3 Une intense activité sur
le terrain.
- Parallèlement à ce travail de fond, Alain Favre soulignait que les militants de la
langue ont considérablement évolué et participent activement aux réunions avec les
représentants des autres langues minorisées; ils ont organisé en octobre lan
dernier (à Sevrier près d'Annecy) le congrès de la FLAREP (Fédération pour les
Langues Régionales dans l'Enseignement Public). Ils ont également modernisé leurs
pièces de théâtre, dont le succès ne cesse de grandir, organisé un second festival de
musique alpine, la fête du francoprovençal à Cruseilles (voir L'Écho de Savoie n°
67), et des colloques de qualité. Dans les écoles, l'enseignement du savoyard s'exprime
chaque année par le biais du concours Constantin et Désormaux auquel participent environ
500 élèves. Le thème en sera cette année: "Les fêtes calendaires: le
changement" (renseignements: Association des Enseignants de Savoyard
/Francoprovençal -Doucy - 74 420 Habère-Poche tél: 04/50/39/56/72 e-mail :
a.e.savoyard@wanadoo.fr).
- Et puis au moment où je m'apprêtais à écrire un article intitulé "Du savoyard
dans ma télé", j'apprends que la TV8 Mont-Blanc diffuse enfin une émission de 6
minutes chaque semaine en savoyard. Bref, un investissement et un dynamisme jamais vus
jusqu'à présent. Est-ce le chant du cygne, l'été indien du francoprovençal, ou au
contraire son renouveau, son printemps, va-t-il "rbioler"?
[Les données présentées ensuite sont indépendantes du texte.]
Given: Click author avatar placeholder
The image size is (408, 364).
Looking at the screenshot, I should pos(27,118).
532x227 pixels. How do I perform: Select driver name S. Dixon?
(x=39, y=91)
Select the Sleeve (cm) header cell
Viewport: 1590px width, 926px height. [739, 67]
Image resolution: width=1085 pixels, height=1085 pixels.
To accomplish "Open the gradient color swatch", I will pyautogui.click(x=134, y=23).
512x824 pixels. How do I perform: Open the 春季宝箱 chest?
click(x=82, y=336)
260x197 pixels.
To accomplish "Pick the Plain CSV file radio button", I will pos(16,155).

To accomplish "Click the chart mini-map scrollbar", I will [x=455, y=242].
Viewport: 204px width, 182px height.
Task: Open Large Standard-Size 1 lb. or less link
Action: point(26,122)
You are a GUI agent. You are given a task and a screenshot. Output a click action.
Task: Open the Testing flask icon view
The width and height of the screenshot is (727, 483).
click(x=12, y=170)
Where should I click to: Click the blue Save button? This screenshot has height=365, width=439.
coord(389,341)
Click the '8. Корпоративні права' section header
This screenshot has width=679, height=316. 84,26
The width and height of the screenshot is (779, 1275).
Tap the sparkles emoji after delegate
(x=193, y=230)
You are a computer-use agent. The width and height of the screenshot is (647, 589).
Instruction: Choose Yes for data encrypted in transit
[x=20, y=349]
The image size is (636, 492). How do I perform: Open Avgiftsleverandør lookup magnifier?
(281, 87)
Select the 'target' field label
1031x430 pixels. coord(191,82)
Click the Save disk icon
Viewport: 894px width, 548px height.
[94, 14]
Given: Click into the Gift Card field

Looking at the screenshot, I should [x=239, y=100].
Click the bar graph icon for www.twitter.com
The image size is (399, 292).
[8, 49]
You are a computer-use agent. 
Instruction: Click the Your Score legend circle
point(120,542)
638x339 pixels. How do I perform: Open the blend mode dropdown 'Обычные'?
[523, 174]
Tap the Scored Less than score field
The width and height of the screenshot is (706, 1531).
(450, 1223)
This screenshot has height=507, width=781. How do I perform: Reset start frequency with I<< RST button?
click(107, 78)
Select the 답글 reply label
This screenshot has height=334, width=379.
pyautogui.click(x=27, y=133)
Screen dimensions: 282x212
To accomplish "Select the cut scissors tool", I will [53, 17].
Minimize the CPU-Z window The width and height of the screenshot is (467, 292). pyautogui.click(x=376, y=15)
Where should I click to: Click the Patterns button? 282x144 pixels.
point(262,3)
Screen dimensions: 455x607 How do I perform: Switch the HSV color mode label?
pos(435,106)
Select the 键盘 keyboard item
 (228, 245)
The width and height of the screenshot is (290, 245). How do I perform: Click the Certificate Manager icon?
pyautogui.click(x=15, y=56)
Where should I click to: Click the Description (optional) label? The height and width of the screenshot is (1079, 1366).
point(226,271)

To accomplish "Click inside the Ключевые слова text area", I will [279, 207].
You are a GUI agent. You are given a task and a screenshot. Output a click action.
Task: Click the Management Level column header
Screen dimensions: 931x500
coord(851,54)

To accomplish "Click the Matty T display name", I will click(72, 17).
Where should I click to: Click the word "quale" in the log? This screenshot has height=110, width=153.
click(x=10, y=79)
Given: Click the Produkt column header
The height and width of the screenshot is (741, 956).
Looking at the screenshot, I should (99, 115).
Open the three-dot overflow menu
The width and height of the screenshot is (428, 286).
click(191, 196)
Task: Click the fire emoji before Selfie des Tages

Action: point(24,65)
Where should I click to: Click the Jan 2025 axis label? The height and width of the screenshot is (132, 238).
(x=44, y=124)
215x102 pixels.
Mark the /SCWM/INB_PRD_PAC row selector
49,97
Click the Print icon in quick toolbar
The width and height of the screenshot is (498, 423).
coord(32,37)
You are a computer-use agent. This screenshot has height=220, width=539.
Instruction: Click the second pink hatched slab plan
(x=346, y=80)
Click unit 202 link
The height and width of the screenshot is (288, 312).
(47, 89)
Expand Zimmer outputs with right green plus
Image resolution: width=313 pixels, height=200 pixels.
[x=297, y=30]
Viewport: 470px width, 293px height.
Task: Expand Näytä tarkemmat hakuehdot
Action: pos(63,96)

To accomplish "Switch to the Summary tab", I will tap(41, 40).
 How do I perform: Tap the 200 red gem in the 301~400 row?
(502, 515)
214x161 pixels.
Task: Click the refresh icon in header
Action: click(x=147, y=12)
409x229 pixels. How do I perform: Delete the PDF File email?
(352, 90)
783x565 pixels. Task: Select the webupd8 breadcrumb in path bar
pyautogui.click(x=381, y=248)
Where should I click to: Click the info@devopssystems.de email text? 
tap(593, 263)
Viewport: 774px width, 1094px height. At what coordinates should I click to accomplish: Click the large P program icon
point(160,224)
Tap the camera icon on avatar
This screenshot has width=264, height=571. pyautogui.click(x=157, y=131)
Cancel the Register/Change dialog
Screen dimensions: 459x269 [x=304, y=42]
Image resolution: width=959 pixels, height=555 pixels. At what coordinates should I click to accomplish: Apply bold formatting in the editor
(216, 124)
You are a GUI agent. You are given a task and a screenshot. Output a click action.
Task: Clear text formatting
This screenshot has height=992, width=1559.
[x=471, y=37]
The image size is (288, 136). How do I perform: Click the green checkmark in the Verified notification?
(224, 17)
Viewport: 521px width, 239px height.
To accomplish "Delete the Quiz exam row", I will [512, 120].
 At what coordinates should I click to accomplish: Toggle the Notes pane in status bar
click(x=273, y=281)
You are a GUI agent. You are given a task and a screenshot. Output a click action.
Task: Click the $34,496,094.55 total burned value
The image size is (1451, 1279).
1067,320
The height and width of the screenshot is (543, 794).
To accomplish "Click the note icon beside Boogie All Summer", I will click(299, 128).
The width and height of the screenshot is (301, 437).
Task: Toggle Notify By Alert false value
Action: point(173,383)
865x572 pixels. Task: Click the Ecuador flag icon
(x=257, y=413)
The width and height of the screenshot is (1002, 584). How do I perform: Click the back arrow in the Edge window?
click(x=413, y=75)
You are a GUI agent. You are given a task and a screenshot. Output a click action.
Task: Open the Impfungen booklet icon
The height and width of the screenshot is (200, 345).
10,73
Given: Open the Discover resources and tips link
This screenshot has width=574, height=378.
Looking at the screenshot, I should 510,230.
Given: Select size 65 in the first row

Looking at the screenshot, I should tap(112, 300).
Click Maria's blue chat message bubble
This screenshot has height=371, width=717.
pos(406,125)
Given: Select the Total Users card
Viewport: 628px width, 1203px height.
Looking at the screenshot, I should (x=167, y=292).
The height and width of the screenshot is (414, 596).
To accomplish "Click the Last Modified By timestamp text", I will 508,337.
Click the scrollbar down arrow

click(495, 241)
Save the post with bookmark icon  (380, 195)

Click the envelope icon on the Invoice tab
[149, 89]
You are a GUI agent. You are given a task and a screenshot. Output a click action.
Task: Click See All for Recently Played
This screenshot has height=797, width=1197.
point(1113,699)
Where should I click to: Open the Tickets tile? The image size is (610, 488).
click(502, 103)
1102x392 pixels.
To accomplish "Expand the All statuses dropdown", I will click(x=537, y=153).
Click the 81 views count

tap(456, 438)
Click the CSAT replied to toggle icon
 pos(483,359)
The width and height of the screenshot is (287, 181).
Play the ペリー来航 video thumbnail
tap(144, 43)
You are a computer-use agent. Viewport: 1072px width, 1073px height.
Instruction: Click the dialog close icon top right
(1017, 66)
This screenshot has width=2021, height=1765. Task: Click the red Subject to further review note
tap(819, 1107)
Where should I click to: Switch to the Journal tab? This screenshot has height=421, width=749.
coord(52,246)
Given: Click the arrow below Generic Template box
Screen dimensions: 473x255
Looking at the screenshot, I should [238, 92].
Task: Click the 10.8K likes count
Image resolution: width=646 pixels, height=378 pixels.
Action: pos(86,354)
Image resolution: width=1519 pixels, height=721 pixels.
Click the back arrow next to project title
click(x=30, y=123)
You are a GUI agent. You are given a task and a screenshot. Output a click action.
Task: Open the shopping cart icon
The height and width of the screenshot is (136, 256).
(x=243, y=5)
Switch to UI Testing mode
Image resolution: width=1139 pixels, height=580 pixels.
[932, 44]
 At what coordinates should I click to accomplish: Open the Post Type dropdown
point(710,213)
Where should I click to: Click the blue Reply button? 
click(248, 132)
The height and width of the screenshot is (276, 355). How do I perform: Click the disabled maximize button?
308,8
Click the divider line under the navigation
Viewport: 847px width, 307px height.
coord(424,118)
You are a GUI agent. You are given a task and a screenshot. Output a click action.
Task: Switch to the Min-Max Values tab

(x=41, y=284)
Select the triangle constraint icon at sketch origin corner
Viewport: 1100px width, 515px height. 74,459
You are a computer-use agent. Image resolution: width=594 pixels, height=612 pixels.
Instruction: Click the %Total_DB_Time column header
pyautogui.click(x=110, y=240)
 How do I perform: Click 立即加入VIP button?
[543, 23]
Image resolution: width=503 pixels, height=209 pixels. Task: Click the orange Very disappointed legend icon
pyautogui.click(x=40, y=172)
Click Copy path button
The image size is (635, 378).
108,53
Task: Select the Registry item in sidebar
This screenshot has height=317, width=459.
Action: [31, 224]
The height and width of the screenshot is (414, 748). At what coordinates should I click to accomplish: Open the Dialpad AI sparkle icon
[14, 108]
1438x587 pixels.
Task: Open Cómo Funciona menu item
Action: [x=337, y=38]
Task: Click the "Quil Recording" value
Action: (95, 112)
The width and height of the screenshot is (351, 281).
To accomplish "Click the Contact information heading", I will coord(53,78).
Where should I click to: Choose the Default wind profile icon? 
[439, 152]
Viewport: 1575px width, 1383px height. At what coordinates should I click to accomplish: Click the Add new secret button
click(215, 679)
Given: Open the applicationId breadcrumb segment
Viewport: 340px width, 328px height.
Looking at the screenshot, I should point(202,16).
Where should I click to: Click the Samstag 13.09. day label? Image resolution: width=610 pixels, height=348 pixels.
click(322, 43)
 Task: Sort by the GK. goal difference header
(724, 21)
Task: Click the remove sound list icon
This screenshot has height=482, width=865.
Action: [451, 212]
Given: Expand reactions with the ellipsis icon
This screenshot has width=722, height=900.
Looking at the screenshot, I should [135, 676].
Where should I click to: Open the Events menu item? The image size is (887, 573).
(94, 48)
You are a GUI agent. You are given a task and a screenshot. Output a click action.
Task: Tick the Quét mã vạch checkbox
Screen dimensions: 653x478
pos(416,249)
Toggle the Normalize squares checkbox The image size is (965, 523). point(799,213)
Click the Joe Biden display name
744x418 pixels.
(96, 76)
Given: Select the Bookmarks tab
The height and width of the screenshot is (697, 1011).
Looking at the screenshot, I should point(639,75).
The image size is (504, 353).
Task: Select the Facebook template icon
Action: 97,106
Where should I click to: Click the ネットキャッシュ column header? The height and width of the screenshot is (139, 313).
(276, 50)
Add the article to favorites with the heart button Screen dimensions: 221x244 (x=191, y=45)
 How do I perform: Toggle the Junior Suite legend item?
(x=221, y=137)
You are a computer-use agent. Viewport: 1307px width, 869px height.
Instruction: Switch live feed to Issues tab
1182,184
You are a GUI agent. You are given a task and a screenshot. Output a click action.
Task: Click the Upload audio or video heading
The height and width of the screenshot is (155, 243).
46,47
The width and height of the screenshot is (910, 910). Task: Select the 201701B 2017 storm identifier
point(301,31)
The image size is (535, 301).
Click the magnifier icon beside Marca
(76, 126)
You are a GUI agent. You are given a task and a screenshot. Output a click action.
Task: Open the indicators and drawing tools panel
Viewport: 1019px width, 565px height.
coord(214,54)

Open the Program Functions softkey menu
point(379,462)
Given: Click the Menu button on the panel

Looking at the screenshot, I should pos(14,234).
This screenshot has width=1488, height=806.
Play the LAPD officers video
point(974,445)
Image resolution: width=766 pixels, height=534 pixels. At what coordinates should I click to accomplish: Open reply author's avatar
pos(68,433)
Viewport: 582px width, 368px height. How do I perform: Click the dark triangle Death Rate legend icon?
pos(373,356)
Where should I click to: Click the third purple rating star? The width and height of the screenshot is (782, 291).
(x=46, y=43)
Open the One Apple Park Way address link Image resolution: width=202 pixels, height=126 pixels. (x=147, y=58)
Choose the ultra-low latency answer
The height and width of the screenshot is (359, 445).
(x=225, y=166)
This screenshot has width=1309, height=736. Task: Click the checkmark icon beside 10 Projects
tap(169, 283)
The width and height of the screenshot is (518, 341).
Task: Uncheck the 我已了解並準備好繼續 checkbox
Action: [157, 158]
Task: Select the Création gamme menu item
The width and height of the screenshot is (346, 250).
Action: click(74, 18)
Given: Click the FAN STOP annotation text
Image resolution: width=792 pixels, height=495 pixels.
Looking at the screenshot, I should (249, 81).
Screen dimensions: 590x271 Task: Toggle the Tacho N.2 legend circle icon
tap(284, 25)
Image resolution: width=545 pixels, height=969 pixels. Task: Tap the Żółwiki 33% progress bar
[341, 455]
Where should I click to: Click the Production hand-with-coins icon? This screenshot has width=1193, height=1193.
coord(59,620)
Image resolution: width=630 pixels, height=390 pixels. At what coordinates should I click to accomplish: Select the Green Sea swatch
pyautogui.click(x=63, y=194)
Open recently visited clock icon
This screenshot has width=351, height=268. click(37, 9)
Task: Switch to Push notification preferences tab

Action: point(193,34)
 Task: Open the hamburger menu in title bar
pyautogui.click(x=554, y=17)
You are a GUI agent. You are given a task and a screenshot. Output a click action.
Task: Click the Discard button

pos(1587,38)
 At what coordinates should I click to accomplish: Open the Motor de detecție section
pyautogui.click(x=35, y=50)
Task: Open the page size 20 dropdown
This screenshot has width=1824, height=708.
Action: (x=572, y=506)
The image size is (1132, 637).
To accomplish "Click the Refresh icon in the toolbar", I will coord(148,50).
- Nous pouvons conclure qu'il en va du francoprovençal comme de l'occitan, et en
paraphrasant Reinat Toscano: "ici on peut vraiment parler de tolérance et
d'ouverture d'esprit car défendre le francoprovençal, ce n'est pas s'enfermer dans un
particularisme mais au contraire s'ouvrir aux autres: le francoprovençal est l'outil
idéal pour s'ouvrir aux langues et cultures voisines, ne le laissons pas en pâture à je
ne sais quels sombres et lamentables intérêts localistes." (1)
- Pascal Garnier.
- (1) Lo Bulletin del Sindicat Occitan de l'Educacion, n°112 de novembre 2003. Reinat
Toscano. Letra dubètrta à-n-aquelu qu'aimon vertadierament la noastra belà lenga d'oc.
p. 10-11
- Sul web : www.occitanie.com/soe/
-
- Pour réserver le dictionnaire francoprovençal de Dominique Stich à un tarif
préférentiel (avant parution prévue pour le 18 décembre 2003), contacter par courriel
Alain Favre <afavre1@hotmail.com> ou téléphoner au 0450 94 02 08.
4 Henriette Walter:
"Dominique Stich donne tout pour cette langue savoyarde qui correspond à une
eurorégion magnifique".
- Depuis toujours, elle défend la diversité linguistique. Cette personnalité
respectée, attachante et passionnée du monde universitaire a été la directrice de
thèse de Dominique Stich. Elle a été professeur de linguistique à l'Université de
Haute-Bretagne, dirige actuellement le laboratoire de phonologie à l'École Pratique des
Hautes Études et présentait cet été chaque matin sur France-Inter une chronique sur
l'histoire des mots. Elle a préfacé le dictionnaire qui va sortir.
-
- Résumez-nous en quelques mots le travail de D. Stich.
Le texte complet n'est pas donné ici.